- **Task requirements**
1. Copy the passage of the blog post on Hoagland between "Launch of the" and "hyperdimensional torsion field.", inclusive.
2. Extend the blog post on Hoagland, picking up after its final sentence.
*** Opening of Document segment ***
Here are the longitudes of the "weirdnesses" that have happened since 17th:
Tripoli, civil unrest - 13° 11' E
Benghazi, civil unrest - 20° 04' E
Yemen, civil unrest - 44° 12' E
Mali, stadium stampede - 8° 00' W
Philippines, Bulusan volcano - 124° 03' E
Christchurch NZ, 6.3 earthquake - 172° 37' E
Not a single one at a so-called "tetrahedral point." Meanwhile, at the other tetrahedral longitude matching Giza and Madison, 151° E, not a lot was happening, weird or otherwise. It's almost all ocean, Richard. So if the "model" really did predict what he claimed, the model is hereby falsified.
I had to laugh when Hoagland twice referred to the Russian work as well-founded and validated. Here's what the wikipedia article has to say, in part:
"The torsion field concept was conceived in the Soviet Union by a group of physicists in the 1980s. The group, led by Anatoly Akimov and Gennady Shipov, began the research as the state-sponsored Center for Nontraditional Technologies, but was disbanded in 1991 when their research was exposed as a fraud and an embezzlement of State funding..."
His opinions are pure hot air, and it's a thousand pities that the producers of Coast to Coast are too ignorant to get the point.
Launch of the shuttle Discovery is set for next Thursday. Keep an eye on the way it launches, and remember that Hoagland has stated that this will be the first 'post-Newtonian' mission. According to him, it will derive its energy from a hyperdimensional torsion field.
Update: WRONG AGAIN!
Expat, perhaps Hoagland has forgotten it, but he actually said that Von Braun used this "new physics" on Apollo. Sure it was some time ago (on a C2C show with Joseph Farrell), but he did say it. You know, he should really try to keep better track of his own BS.
Updated 22 feb
Expat, as I've said before, it's not ignorance that drives C2C to invite him on, it's apathy. As long as Noory thinks Hoagland can hold an audience long enough for the sponsors to sell stuff, he'll be invited. Notice though, that he had to invite himself to that particular party. He's usually only invited for 5 minute updates these days. And considering how badly the last one of those went (not even the faithful are completely buying the comet=spaceship thing), it will probably be awhile for one of those too.
*** Close of Document segment ***
*** Opening of Information supplied ***
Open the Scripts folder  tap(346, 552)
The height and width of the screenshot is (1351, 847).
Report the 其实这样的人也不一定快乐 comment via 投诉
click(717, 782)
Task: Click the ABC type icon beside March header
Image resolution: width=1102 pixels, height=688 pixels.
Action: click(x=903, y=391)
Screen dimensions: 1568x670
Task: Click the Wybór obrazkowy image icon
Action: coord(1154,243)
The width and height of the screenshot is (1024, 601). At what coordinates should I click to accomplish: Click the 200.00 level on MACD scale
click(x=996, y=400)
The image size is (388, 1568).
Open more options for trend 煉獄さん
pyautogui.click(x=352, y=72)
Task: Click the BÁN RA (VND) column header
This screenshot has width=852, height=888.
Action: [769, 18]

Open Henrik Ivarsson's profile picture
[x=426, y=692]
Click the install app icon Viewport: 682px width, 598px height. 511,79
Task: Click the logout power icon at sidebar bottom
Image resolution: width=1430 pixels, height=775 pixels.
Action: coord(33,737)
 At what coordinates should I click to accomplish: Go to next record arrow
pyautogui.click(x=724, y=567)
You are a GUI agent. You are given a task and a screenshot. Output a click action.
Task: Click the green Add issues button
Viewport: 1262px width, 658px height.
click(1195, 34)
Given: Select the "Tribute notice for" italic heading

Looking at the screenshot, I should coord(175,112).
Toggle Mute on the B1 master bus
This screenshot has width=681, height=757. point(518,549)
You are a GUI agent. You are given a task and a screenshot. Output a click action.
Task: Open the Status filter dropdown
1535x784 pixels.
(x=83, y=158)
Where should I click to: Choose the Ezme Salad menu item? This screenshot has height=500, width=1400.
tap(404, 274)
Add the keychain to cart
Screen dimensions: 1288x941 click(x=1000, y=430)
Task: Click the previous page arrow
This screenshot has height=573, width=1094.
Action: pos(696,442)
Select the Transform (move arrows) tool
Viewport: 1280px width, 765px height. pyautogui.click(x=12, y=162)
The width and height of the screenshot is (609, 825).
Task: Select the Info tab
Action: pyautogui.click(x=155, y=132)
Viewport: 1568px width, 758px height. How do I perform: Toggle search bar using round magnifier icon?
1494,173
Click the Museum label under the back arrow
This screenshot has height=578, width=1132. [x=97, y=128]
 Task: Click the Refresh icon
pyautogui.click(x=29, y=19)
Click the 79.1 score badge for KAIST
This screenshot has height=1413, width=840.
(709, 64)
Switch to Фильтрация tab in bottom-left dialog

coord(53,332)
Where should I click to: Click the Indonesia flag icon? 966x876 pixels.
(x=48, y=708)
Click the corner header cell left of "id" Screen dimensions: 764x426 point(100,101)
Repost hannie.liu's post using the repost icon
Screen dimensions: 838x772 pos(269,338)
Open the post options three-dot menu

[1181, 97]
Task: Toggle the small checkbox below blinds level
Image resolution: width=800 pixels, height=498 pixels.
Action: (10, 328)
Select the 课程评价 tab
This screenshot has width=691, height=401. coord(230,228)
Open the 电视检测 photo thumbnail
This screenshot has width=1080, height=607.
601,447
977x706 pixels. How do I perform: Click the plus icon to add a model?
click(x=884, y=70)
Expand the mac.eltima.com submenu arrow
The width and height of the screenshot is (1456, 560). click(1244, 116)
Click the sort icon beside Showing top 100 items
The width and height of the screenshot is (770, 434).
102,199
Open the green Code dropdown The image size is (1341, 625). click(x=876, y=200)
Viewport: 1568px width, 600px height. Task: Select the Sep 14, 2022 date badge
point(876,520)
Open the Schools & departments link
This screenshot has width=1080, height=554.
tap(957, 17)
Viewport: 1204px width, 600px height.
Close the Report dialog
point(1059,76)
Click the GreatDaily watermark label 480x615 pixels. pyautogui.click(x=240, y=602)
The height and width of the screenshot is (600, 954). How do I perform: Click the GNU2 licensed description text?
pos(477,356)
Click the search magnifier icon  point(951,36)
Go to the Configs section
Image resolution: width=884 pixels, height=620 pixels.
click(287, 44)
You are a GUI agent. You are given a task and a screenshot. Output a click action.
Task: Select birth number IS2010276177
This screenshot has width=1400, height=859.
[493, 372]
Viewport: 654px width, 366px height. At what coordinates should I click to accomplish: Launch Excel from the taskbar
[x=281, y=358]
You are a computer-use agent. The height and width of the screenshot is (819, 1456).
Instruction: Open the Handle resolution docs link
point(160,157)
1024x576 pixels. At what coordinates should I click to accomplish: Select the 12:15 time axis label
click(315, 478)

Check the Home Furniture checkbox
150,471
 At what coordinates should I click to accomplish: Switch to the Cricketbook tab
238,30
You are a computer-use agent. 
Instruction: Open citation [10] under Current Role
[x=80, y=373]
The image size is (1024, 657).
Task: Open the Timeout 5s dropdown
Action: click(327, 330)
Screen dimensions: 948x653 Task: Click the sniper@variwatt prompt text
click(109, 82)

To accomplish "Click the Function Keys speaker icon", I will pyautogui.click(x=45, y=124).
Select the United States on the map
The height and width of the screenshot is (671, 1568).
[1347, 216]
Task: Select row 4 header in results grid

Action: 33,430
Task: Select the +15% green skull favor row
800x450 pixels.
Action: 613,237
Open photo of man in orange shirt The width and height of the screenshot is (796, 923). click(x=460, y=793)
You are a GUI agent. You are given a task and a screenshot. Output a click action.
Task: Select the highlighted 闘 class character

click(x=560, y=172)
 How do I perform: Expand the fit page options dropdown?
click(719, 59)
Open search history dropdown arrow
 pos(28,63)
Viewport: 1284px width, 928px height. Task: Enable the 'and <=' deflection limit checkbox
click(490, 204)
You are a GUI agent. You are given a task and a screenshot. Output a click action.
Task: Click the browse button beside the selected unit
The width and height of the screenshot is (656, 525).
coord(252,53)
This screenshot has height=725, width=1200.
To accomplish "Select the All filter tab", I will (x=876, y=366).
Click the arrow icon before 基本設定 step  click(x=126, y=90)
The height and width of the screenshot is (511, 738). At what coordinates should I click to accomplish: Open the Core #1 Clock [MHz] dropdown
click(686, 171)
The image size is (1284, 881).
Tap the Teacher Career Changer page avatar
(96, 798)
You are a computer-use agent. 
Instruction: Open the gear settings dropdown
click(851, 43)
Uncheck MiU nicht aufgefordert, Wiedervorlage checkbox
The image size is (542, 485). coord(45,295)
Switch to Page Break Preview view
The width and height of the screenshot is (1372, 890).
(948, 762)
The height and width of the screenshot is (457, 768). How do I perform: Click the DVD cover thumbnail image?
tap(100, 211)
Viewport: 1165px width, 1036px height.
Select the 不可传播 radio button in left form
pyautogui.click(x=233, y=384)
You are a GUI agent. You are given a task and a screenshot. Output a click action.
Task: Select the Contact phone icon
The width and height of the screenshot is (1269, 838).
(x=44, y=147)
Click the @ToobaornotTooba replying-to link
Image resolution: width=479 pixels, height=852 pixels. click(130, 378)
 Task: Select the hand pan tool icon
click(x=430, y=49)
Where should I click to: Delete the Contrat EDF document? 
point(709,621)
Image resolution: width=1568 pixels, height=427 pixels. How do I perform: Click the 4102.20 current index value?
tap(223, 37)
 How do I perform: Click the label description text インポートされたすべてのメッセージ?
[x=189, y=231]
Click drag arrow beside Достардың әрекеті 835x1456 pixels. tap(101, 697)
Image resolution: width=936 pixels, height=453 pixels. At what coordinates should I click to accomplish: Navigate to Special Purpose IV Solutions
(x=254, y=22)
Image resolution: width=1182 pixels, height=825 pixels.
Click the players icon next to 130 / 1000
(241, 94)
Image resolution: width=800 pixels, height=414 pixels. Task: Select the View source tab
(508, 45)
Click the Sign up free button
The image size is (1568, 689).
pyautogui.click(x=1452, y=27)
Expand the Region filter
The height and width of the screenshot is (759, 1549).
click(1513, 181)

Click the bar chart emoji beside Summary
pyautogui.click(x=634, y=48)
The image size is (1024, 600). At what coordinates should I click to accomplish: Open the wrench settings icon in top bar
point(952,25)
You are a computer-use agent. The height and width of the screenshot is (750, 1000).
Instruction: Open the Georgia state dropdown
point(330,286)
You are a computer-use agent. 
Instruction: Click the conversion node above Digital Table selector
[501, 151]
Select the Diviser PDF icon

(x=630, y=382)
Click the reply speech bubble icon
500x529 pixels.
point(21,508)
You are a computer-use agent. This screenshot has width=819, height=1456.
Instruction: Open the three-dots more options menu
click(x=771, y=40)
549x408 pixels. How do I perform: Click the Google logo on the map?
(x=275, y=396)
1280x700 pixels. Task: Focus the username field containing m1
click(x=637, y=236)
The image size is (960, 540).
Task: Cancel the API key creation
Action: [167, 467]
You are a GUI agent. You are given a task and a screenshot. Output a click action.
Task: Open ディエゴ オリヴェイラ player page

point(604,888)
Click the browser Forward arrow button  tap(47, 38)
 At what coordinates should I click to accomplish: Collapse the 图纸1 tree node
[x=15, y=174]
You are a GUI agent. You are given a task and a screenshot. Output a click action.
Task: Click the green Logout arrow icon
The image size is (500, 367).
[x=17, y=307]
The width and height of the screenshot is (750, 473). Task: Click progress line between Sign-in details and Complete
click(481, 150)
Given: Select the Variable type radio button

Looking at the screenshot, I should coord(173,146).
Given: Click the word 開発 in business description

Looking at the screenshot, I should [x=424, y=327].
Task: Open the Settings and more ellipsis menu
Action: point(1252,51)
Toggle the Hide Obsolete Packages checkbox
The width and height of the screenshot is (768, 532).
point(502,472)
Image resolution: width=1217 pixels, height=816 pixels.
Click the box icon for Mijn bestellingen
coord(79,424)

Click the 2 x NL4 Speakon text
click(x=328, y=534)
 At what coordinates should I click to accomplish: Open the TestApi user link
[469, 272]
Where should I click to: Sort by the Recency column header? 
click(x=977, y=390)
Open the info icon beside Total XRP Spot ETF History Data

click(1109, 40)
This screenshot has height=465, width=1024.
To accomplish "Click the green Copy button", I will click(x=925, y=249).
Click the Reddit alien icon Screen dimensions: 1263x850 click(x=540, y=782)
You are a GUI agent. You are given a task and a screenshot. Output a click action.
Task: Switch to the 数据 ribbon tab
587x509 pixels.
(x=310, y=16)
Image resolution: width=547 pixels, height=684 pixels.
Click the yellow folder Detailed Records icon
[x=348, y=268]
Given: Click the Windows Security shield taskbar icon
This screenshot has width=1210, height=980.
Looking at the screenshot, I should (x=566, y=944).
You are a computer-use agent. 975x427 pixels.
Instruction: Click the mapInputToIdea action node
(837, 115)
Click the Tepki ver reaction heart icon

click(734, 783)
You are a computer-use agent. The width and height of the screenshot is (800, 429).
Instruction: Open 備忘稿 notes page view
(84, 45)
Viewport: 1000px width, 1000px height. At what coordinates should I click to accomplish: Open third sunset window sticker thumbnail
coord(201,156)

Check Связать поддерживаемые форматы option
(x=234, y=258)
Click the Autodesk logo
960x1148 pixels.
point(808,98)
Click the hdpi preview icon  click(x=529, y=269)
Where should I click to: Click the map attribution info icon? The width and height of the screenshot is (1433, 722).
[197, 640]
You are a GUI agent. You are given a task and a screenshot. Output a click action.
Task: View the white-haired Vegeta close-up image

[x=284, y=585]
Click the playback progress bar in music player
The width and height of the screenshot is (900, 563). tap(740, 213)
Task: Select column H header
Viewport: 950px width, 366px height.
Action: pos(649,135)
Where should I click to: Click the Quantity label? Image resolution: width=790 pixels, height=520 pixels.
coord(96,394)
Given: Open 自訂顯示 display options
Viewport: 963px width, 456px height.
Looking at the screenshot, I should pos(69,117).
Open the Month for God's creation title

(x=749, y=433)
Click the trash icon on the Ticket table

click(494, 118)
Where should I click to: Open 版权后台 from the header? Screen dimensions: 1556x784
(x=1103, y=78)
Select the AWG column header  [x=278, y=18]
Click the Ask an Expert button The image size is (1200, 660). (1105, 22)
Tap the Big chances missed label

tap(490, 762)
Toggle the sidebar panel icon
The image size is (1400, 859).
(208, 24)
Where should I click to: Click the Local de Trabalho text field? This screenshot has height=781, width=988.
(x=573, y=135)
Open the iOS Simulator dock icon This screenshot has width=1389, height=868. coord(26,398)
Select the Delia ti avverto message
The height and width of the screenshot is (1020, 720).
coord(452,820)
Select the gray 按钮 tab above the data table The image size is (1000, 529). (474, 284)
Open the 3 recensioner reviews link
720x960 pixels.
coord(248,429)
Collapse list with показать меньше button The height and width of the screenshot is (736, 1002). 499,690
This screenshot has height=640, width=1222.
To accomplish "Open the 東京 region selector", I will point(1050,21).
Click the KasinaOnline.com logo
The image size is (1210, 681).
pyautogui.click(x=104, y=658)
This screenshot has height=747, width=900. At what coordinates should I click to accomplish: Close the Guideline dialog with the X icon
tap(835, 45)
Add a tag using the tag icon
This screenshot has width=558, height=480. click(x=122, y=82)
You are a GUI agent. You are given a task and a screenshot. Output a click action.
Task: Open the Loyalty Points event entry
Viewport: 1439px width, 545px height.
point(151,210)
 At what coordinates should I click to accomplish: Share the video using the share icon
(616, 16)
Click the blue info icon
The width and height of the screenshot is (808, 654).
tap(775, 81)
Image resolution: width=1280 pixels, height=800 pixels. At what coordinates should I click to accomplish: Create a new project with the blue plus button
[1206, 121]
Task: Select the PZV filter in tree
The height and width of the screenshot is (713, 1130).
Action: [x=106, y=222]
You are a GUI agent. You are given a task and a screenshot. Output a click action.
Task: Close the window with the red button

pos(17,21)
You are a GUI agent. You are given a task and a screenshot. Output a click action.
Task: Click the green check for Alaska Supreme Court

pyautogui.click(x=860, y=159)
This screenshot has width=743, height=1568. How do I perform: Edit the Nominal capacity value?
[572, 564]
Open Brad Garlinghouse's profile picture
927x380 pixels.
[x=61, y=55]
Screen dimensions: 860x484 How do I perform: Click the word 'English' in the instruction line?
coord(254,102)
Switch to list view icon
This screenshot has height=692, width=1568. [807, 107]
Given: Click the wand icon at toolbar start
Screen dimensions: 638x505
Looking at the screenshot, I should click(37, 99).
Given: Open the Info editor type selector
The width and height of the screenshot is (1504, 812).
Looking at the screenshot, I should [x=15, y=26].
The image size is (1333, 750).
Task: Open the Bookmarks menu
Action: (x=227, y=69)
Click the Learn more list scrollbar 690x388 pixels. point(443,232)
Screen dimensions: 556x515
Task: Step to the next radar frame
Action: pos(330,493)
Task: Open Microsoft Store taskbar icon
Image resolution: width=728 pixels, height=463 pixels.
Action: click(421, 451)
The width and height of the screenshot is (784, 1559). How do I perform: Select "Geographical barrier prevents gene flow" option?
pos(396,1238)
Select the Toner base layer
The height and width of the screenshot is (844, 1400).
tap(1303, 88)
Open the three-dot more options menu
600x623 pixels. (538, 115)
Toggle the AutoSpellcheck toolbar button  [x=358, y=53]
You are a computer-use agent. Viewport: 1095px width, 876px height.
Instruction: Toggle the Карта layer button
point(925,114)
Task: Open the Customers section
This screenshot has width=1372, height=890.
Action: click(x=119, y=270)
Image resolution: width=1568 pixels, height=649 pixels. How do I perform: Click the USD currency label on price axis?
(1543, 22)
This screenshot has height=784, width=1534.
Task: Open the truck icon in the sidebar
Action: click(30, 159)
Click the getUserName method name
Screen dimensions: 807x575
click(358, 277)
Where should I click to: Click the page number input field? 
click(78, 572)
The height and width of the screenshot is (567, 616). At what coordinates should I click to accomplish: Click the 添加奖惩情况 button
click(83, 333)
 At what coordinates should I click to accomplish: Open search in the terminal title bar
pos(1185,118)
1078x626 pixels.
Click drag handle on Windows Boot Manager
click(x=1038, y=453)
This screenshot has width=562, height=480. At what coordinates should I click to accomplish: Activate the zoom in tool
*** Close of Information supplied ***
- **Results of the exercise**
1.
Launch of the shuttle Discovery is set for next Thursday. Keep an eye on the way it launches, and remember that Hoagland has stated that this will be the first 'post-Newtonian' mission. According to him, it will derive its energy from a hyperdimensional torsion field.

2.
BTW, that bit about the Pyramids helping generate the rebellion in Egypt is an interesting one. It's the second time he has mentioned it (the first was in another 5 minute news update last week), so it must be part of his mythology now. What's really interesting about it is that after the first time he said that, James Concannon and I had a bit of a go around with Robin Falkov about it on Hoagland's public FB page.
At first, she denied he ever said anything of the sort. Her tone at that point indicated she thought the whole idea was down right silly. Then James sent her a transcript of the segment, and suddenly she was back pedaling. She didn't admit she was wrong, just that we weren't understanding what Richard was really saying. She went on to deny that Richard's model is Egyptian (even though it involves some monuments on a plateau within quick driving distance of Cairo), and again acted as if we were speaking an alien language. I don't know if the woman just doesn't really listen to what Richard is saying (my wife sometimes zones me out too), or she is just as dishonest as Richard.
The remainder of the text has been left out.